===== GIVEN DATA

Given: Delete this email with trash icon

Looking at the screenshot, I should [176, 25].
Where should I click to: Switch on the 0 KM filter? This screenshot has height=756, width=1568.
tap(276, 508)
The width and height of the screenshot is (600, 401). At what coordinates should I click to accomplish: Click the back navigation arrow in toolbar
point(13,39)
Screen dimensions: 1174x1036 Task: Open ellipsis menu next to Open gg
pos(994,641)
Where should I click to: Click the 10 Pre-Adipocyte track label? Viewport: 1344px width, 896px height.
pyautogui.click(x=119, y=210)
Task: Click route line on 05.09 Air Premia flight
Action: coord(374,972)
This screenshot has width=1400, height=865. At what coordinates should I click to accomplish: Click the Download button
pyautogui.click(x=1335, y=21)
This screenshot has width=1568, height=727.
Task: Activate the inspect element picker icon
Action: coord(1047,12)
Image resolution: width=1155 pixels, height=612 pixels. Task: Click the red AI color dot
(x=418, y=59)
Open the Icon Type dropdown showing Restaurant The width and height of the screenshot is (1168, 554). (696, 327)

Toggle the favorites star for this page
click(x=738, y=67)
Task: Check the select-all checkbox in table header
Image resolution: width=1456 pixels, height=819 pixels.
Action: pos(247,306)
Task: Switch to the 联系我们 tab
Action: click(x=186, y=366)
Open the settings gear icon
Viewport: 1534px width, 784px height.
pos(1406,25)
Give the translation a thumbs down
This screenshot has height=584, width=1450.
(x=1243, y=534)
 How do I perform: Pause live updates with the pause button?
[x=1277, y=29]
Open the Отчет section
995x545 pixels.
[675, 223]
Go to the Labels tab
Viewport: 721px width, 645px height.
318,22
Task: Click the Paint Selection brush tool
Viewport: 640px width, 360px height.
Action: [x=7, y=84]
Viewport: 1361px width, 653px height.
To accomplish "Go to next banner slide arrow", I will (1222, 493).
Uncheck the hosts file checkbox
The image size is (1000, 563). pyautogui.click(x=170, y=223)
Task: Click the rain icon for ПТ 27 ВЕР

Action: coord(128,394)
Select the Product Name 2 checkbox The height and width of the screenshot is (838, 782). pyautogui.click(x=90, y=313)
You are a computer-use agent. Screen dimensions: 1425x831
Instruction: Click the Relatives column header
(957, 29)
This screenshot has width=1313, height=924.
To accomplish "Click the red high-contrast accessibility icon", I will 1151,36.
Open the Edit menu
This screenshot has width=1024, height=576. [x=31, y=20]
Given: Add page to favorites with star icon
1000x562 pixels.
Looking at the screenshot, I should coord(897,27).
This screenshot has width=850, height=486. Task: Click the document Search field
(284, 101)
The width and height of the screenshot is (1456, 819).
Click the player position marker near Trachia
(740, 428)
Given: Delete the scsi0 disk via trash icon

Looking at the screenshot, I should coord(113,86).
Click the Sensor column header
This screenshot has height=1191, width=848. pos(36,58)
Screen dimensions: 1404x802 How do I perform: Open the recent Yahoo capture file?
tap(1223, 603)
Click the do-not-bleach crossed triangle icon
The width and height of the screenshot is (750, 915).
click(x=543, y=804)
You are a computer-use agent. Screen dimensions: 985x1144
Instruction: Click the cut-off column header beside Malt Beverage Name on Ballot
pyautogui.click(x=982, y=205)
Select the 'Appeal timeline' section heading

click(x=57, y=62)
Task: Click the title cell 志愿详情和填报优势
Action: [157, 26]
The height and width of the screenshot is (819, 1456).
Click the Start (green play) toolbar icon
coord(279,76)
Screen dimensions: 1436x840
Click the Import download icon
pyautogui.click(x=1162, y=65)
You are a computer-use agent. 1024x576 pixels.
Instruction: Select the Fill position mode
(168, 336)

==========

§ GIVEN INSTRUCTION
Copy the items verbatim, starting at the line containing "Toggle the favorites star for this page" and ending at the line containing "Action: coord(128,394)", with both of those lines included. Output only those lines.

§ SOLUTION
Toggle the favorites star for this page
click(x=738, y=67)
Task: Check the select-all checkbox in table header
Image resolution: width=1456 pixels, height=819 pixels.
Action: pos(247,306)
Task: Switch to the 联系我们 tab
Action: click(x=186, y=366)
Open the settings gear icon
Viewport: 1534px width, 784px height.
pos(1406,25)
Give the translation a thumbs down
This screenshot has height=584, width=1450.
(x=1243, y=534)
 How do I perform: Pause live updates with the pause button?
[x=1277, y=29]
Open the Отчет section
995x545 pixels.
[675, 223]
Go to the Labels tab
Viewport: 721px width, 645px height.
318,22
Task: Click the Paint Selection brush tool
Viewport: 640px width, 360px height.
Action: [x=7, y=84]
Viewport: 1361px width, 653px height.
To accomplish "Go to next banner slide arrow", I will (1222, 493).
Uncheck the hosts file checkbox
The image size is (1000, 563). pyautogui.click(x=170, y=223)
Task: Click the rain icon for ПТ 27 ВЕР

Action: coord(128,394)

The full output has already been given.